[PATCH] mm/page_alloc: skip high atomic reservation at or below costly order

Linux-mm Archive on lore.kernel.org
 help / color / mirror / Atom feed

* [PATCH] mm/page_alloc: skip high atomic reservation at or below costly order
@ 2026-05-19  1:25 JP Kobryn (Meta)
  2026-05-19 19:27 ` Andrew Morton
  2026-05-19 20:28 ` Johannes Weiner
  0 siblings, 2 replies; 4+ messages in thread
From: JP Kobryn (Meta) @ 2026-05-19  1:25 UTC (permalink / raw)
  To: akpm, vbabka, surenb, mhocko, jackmanb, hannes, ziy, linux-mm
  Cc: usama.arif, kirill, willy, linux-kernel, kernel-team

We're seeing a pattern in production where 2MB THP order-9 allocations are
failing due to fragmentation and triggering reclaim on systems with plenty
of free memory. Over time, the success rate of these THP allocations do not
increase at all.

Inspecting zone->vm_stat[NR_FREE_PAGES] via kprobe on compaction_suitable()
indicated the given zone had sufficient free pages for order-9 allocations,
yet they were going unused. Drilling down into the zone and inspecting
/proc/pagetypeinfo revealed why. Order-9 blocks were accumulating in the
zone's HighAtomic bucket (while zero were present in Movable). THP is
unable to draw blocks from HighAtomic since that bucket is not in the
fallback list.

The heuristic for reserving pageblocks in HighAtomic is that any atomic
allocation greater than order-0 will result in the full pageblock being
captured. This means that an order-1 atomic allocation will over-reserve by
256x, a full 512 pageblock.

Gate the reservation on order. Skip for allocations at or below
PAGE_ALLOC_COSTLY_ORDER. This prevents smaller atomic allocations from
reserving entire pageblocks, and significantly helps when THP is in use on
a fragmented but otherwise healthy system.

Testing was performed using an A/B instagram workload receiving prod
traffic. Each side had ~60 hosts with 64G memory.
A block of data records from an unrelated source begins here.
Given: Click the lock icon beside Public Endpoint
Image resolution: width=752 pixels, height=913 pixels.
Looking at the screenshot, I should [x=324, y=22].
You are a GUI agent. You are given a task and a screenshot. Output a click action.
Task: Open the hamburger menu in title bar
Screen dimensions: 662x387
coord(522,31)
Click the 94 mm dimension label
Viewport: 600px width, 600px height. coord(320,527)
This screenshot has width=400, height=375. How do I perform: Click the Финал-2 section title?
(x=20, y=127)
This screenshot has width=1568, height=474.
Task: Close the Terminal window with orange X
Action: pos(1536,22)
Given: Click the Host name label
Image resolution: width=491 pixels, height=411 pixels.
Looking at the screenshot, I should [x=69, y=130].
The patch resulted in
several gains:

Unpatched
HighAtomic pageblocks per host: 309-312 (1% of zone or 620MB),
  ...all order-9 blocks in HighAtomic
THP success rate: 1-6%
Compaction success rate: 0-2%
pgscan_kswapd (total across ~60 hosts, per minute): ~70.2M
Atomic order-4+ allocations: 0

Patched
HighAtomic pageblocks per host: 1
THP success rate: 44-78%
Compaction success rate: 24-47%
pgscan_kswapd (total across ~60 hosts, per minute): ~29.9M
Atomic order-4+ allocations: 0

Note that for this workload all atomic allocations were order 0-3
originating from the network stack, btrfs, and scheduler.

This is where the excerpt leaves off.